La precisazione non si esprime sulla precedenza tra i due Ordini, pur citando per primo l'Ordine di Malta. La questione della precedenza tra queste due Istituzioni è oggetto di una lunga controversia: alcuni affermano che l'Ordine Equestre del Santo Sepolcro di Gerusalemme abbia la precedenza su quello di Malta, basandosi sulla bolla "In supremo militantis Ecclesiae" di Benedetto XIV (1746), emessa prima della rifondazione dell'Ordine Equestre del Santo Sepolcro di Gerusalemme da parte di Pio IX (1847), nella quale il Papa stabilisce la precedenza dell'Ordine Equestre del Santo Sepolcro di Gerusalemme su tutti gli altri, ad eccezione di quello dello Speron d'oro; altri attribuiscono la precedenza all'Ordine di Malta, basandosi sul suo “carattere sovrano”, ma tale precedenza non è mai stata condivisa dalla Santa Sede. La regola per lo più seguita, almeno su base consuetudinaria, vede la precedenza dell'Ordine di Malta. Il cerimoniale della Repubblica Italiana dà la precedenza alle insegne dell'Ordine di Malta anche rispetto a quelle degli ordini della Santa Sede, mentre in tutti gli altri Stati Sovrani esteri questa consuetudine non viene rispettata perché priva del benestare papale.

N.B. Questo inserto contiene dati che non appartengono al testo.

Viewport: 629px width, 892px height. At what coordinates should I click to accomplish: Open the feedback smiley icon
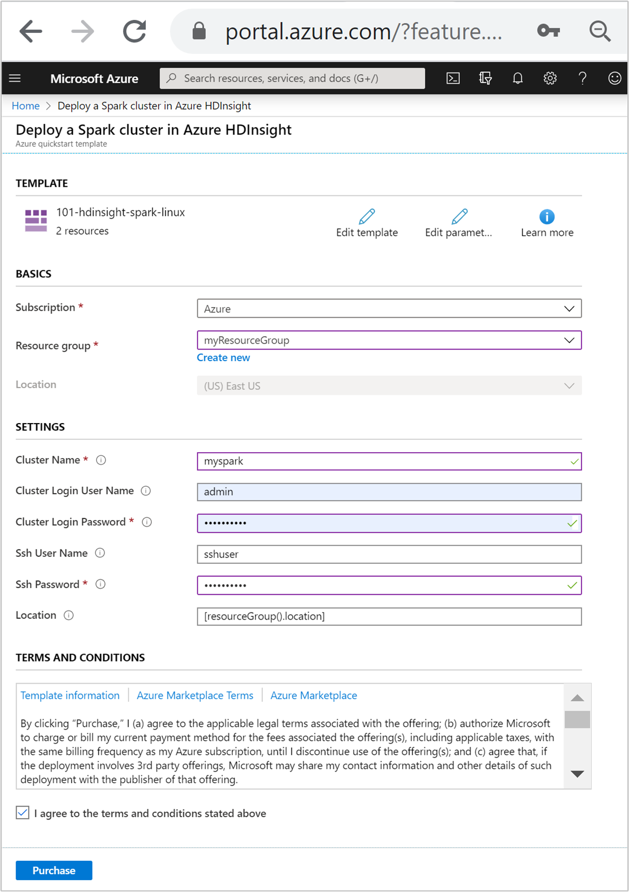click(x=614, y=78)
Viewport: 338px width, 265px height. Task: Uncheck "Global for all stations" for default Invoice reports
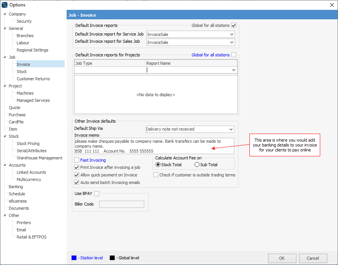tap(234, 25)
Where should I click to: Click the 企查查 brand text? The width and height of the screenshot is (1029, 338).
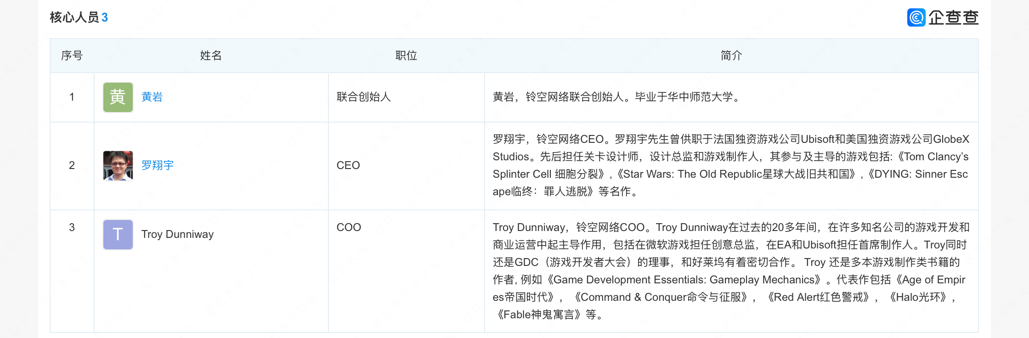click(x=954, y=17)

Questi i riferimenti storici più importanti su questo antico Ordine Equestre: importanti sì, ma non determinanti, per i compiti ai quali oggi l’Ordine è chiamato. Il suo percorso storico deve essere “di aiuto e monito” al cavaliere odierno che intende entrare a far parte di un Ordine antico e glorioso, per aiutarlo ad improntare la sua vita seguendone le precise regole e manifestando la stessa fedeltà e dedizione degli antichi crociati. L’Ordine al giorno d’oggi ha ben altri compiti, diversi da quelli di ieri: obiettivi da raggiungere non più con l’uso della spada ma ugualmente impegnativi, che vanno assolti con forza e determinazione, oggi come ieri. Le doti dell’odierno cavaliere e della dama che intendono entrare a farne parte, devono essere simili a quelle dei loro predecessori.

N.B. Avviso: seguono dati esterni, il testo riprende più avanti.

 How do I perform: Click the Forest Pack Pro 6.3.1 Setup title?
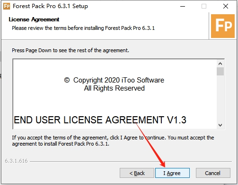tap(50, 6)
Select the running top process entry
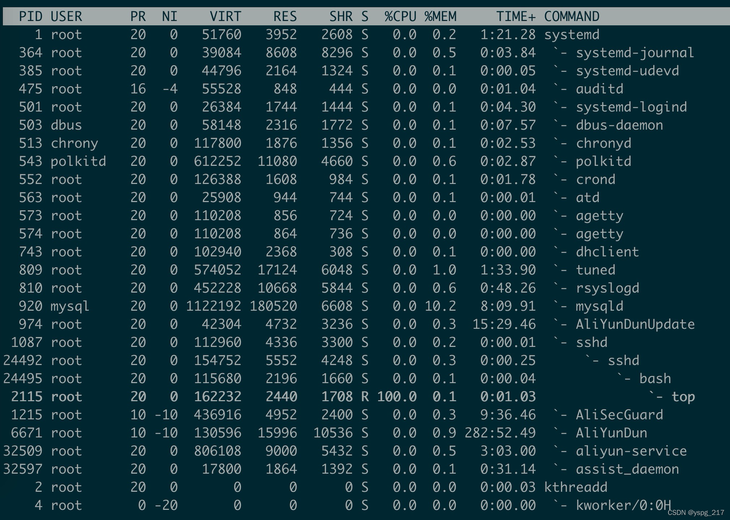This screenshot has width=730, height=520. [x=682, y=397]
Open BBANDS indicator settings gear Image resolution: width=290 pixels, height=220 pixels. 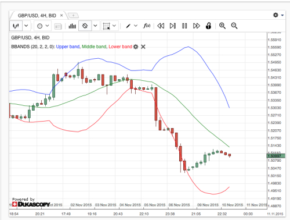(x=136, y=47)
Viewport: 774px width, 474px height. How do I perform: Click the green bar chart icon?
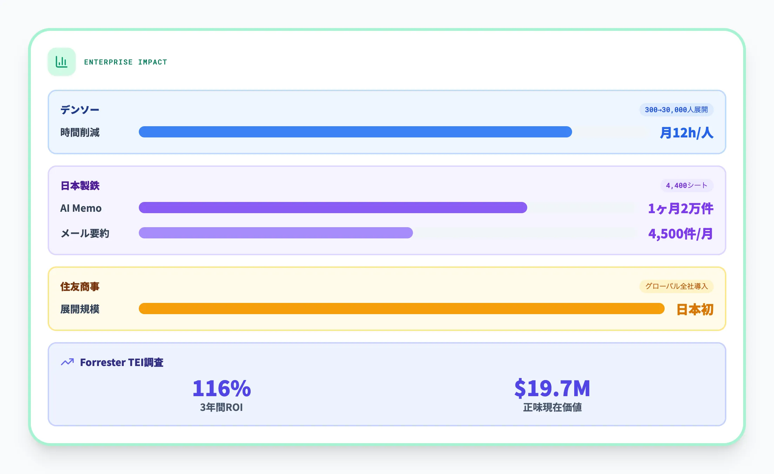(62, 62)
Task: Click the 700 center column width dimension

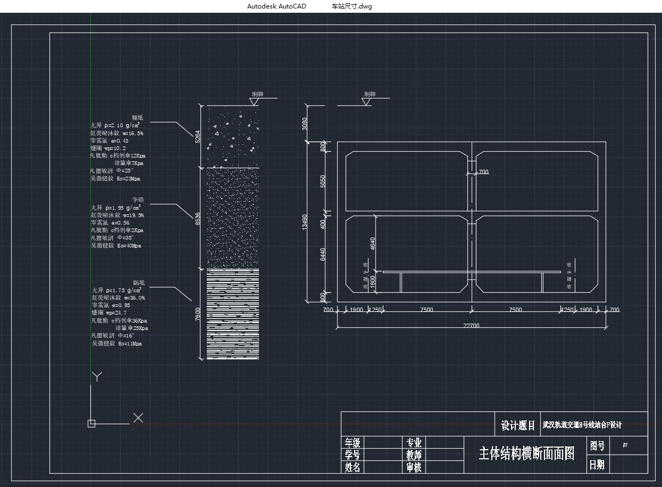Action: click(x=483, y=172)
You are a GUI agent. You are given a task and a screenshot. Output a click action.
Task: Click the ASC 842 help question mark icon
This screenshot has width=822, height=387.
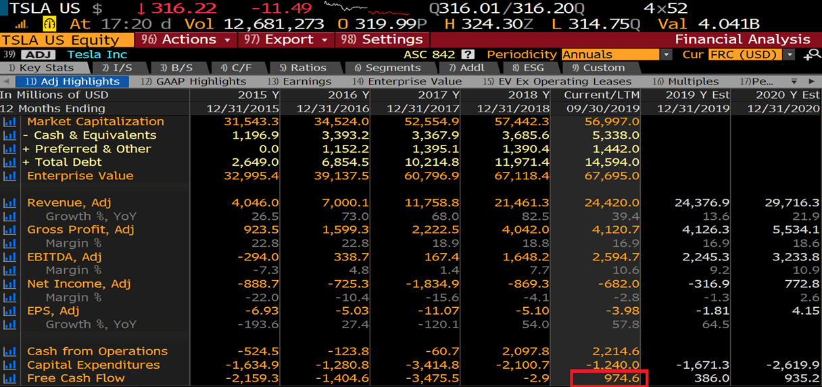(x=467, y=54)
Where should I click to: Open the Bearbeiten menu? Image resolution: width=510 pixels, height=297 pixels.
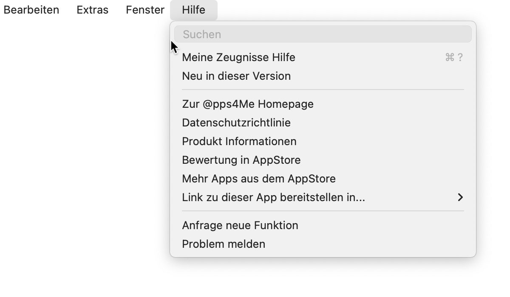click(x=31, y=10)
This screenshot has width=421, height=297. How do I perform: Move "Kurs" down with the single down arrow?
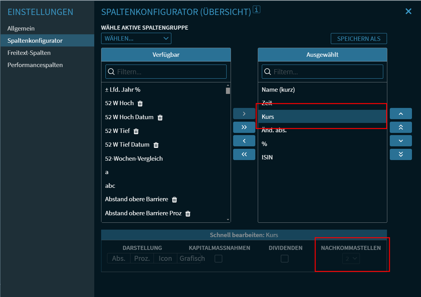tap(401, 141)
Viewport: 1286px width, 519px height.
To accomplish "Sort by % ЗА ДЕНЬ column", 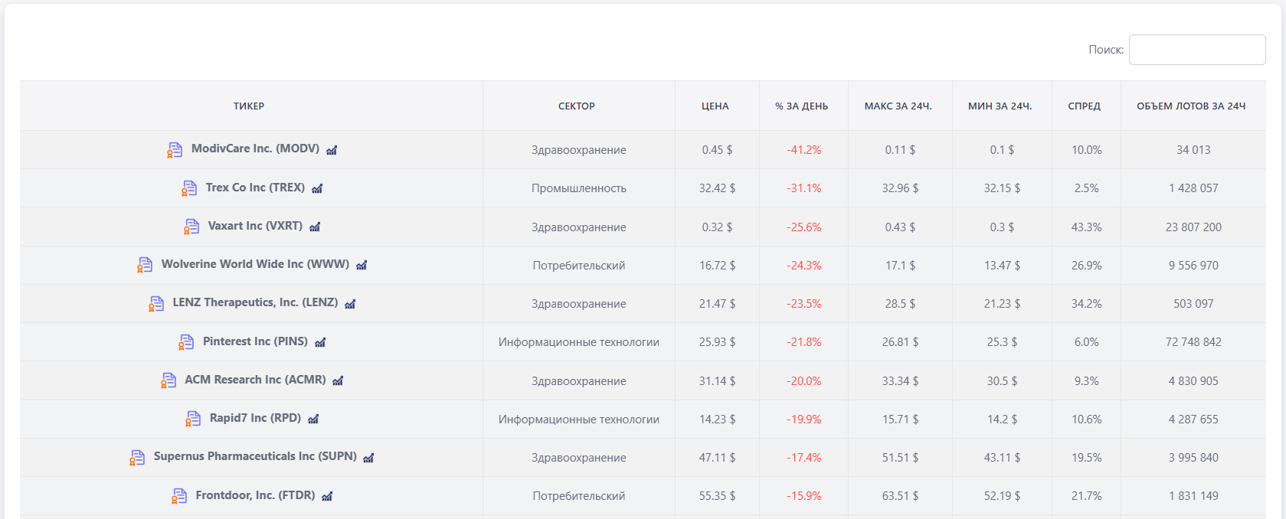I will (x=801, y=106).
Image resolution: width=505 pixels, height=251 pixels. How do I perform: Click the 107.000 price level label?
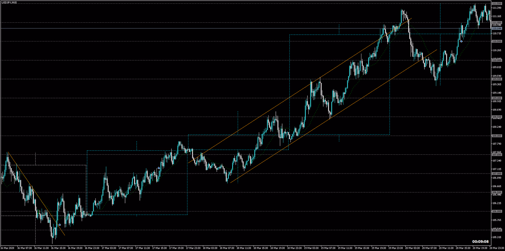click(497, 174)
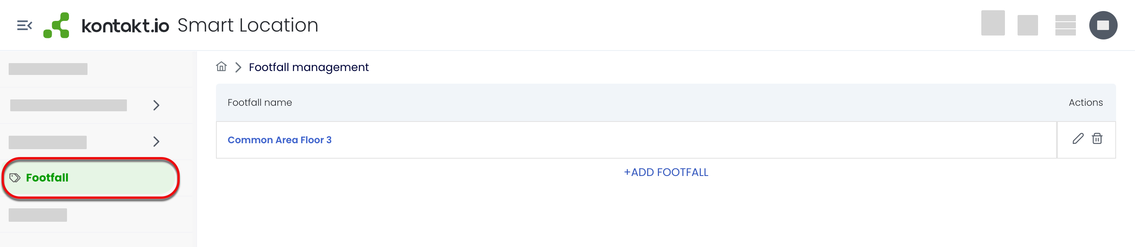Open the round user avatar menu
Viewport: 1135px width, 247px height.
(x=1103, y=25)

L’odierno Statuto dell’Ordine indica chiaramente gli scopi e gli impegni che si assumono gli odierni appartenenti all’antica e nobile Istituzione:
-Rafforzare nei suoi membri la pratica della vita cristiana, in assoluta fedeltà al Sommo Pontefice e secondo gli insegnamenti della Chiesa, osservando come base i principi della carità dei quali l’Ordine è un mezzo fondamentale per gli aiuti alla Terra Santa;
-Sostenere ed aiutare le opere e le istituzioni culturali, caritative e sociali della Chiesa Cattolica in Terra Santa, particolarmente quelle del Patriarcato Latino di Gerusalemme, con il quale l’Ordine mantiene legami tradizionali;
-Zelare la conservazione e la propagazione della fede in quelle terre, interessandovi i cattolici sparsi in tutto il mondo, uniti nella carità dal simbolo dell’Ordine, nonché tutti i fratelli cristiani;
-Sostenere i diritti della Chiesa Cattolica in Terra Santa.

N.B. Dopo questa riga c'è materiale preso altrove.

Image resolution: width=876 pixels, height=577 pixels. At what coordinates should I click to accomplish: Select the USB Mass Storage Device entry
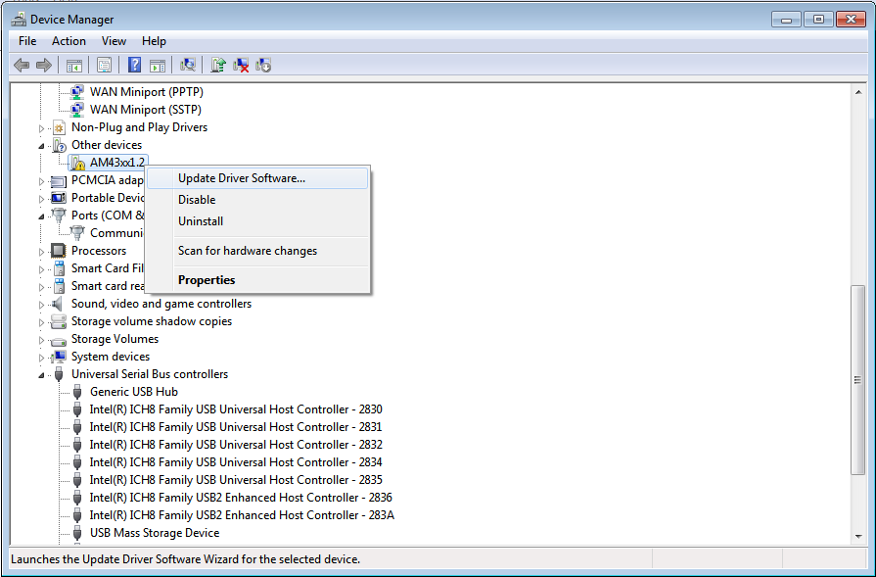[154, 533]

L’Ordine Equestre del Santo Sepolcro di Gerusalemme è l’unica Istituzione laicale dello Stato Vaticano a cui, come già detto, è affidato il compito di sopperire alle necessità del Patriarcato Latino di Gerusalemme e di tutte le attività ed iniziative a sostegno della presenza cristiana in Terra Santa. Le oblazioni dei suoi membri rappresentano dunque la principale fonte contributiva istituzionale del Patriarcato.
L’organizzazione centrale dell’Ordine del Santo Sepolcro è così strutturata:
- il Gran Maestro, un Cardinale di Santa Romana Chiesa, nominato da Sua Santità; 
- il Sommo Pontefice, che regge e governa l’Ordine attraverso il Gran Maestro;
- il Patriarca Latino di Gerusalemme, che è anche il Gran Priore dell’Ordine;
 - un Ufficio di Presidenza, di cui fanno parte un Governatore Generale e tre Vice   Governatori Generali;
 - un Gran Magistero, avente funzioni consultive; esso è composto di non più di 18 Membri nominati dal Gran Maestro. La struttura operativa si articola poi su due distinte gerarchie, quella Ecclesiastica, cui è affidata la responsabilità dello sviluppo spirituale dell’Ordine, sotto la guida del Cancelliere e del Cerimoniere, e quella Laica, cui è affidata la responsabilità gestionale dell’Ordine sotto la guida del Governatore Generale. L’organizzazione territoriale si configura in Luogotenenze (una o più per ogni Stato), ciascuna guidata a sua volta da un Luogotenente laico, da un Gran Priore e da un Consiglio. Le Luogotenenze sono suddivise in Sezioni, che a loro volta, se ne esistono i presupposti, possono essere suddivise in Delegazioni. Il Luogotenente, i Presidi (Responsabili delle Sezioni) ed i Delegati (Responsabili delle Delegazioni), sono affiancati da una struttura Ecclesiastica parallela costituita dai Priori rispettivamente di Sezioni e Delegazioni.
L’Ordine è attualmente presente in quasi tutte le nazioni del mondo: conta 52 Luogotenenze (24 in Europa, 15 nel Nord America, 5 in Sud America, 6 in Australia ed Estremo Oriente), con un numero di appartenenti attivi, cioè di coloro che partecipano alla sua vita nell’impegno di servizio e di carità assunti all’atto dell’ammissione, di oltre 23.000. In relazione alle esigenze economiche del Patriarcato Latino di Gerusalemme e delle altre Istituzioni Cattoliche, che ivi operano a supporto della presenza cristiana in Terra Santa, l’Ordine cerca di sopperire come meglio possibile. La strategia dell’Ordine è stata e continua ad essere quella di portare i cristiani di Terra Santa ad un livello culturale e professionale tale da consentire loro un inserimento attivo nella vita sociale del proprio Paese, a pari livello degli appartenenti ad altre professioni di Fede.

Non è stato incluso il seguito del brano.